Hungarian Conservative

MOL Increases Renewable Fuels with Significant Biofuel Production Boost

A MOL truck collects biowaste on 19 January 2024 in Szolnok.
János Mészáros/MTI
MOL supplies nine countries with fuel that includes biodiesel or bioethanol, and in some cases, other renewable materials. The Hungarian oil giant has been involved in biodiesel production since 2008 through Rossi Biofuel Ltd, significantly increasing the volume of biofuels produced in Hungary, now exceeding 200,000 tonnes annually.

MOL’s Rossi Biofuel Ltd, in which the company holds a stake, is now capable of producing over 200,000 tonnes of biofuel annually, MOL announced.

In a statement issued on the occasion of International Biodiesel Day (10 August), the company highlighted that the MOL Group is placing increasing emphasis on renewable fuels such as biodiesel, which is produced from vegetable oils, animal fats, used cooking oil, or waste, as part of its long-term strategy called ‘shape tomorrow’. The integration of circular economy practices further enhances the contribution of bio and waste material streams to production.

According to the statement, the use of biofuels not only reduces the amount of carbon dioxide released into the atmosphere

but also mitigates the dependency on crude oil in transportation and, by extension, in the economy,

proportionate to the amount of blended components. They emphasized that one tonne of biodiesel saves approximately two to three tonnes of carbon dioxide compared to fossil diesel.

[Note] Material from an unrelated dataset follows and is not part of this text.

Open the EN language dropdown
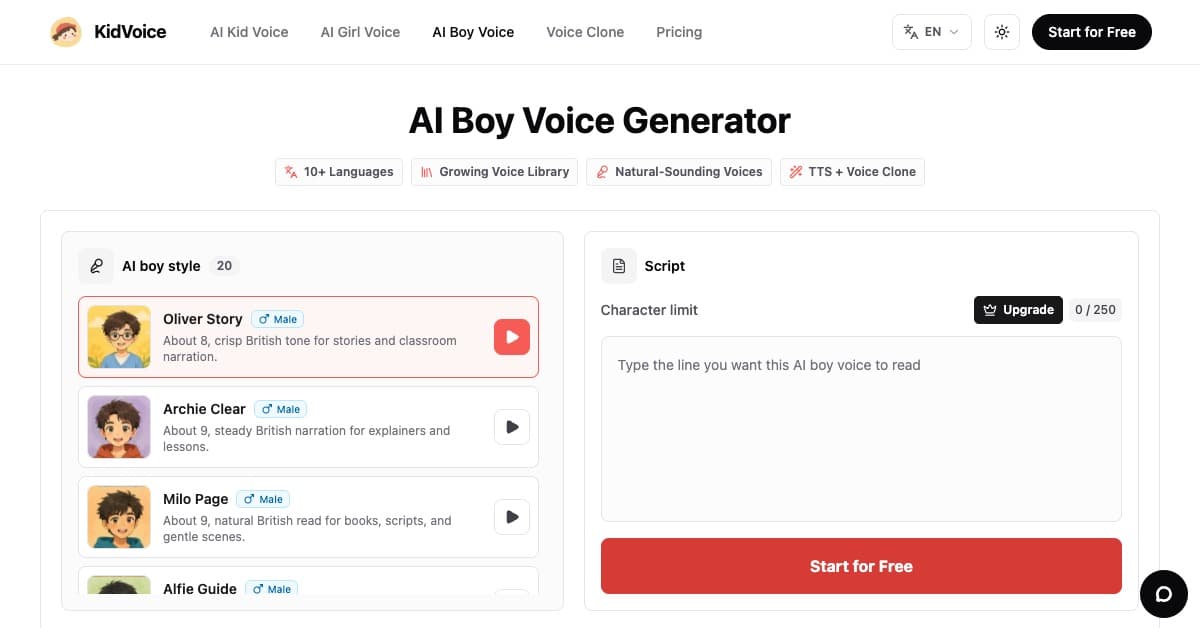The width and height of the screenshot is (1200, 628). tap(931, 32)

The MOL Group supplies nine countries with fuel that includes biodiesel or bioethanol, and in some cases, other renewable materials, mixed in quantities of several hundred thousand tonnes. MOL has been involved in biodiesel production since 2008 through Rossi Biofuel Ltd, significantly increasing the volume of biofuels produced in Hungary, now exceeding 200,000 tonnes annually. A quarter of the capacity is accounted for by advanced biodiesel, which enables the processing of various types of waste fats, such as used cooking oils, animal fats, or residues from vegetable oil production, they highlighted.

The statement also recalled that since 2011, used kitchen grease can be dropped off at designated MOL filling stations, resulting in the collection of approximately 3,000 tonnes of used cooking oil by the first half of 2023. Subsequent to the start of MOHU, a concession company established by MOL for competitive, sustainable and transparent waste management, this amount has multiplied: by the second half of 2023, around 6,000 tonnes of used cooking oil had been collected, as used cooking oil can now be dropped off at all waste yards. They also noted that in 2022, in collaboration with Budapest Airport, Wizz Air, and the Airport Fuel Supply Llc, MOL began commercial testing of sustainable aviation fuel. The statement noted that due to the world’s growing energy demands, a more diversified fuel portfolio will be necessary, which is why MOL is testing several other technologies in addition to biofuels.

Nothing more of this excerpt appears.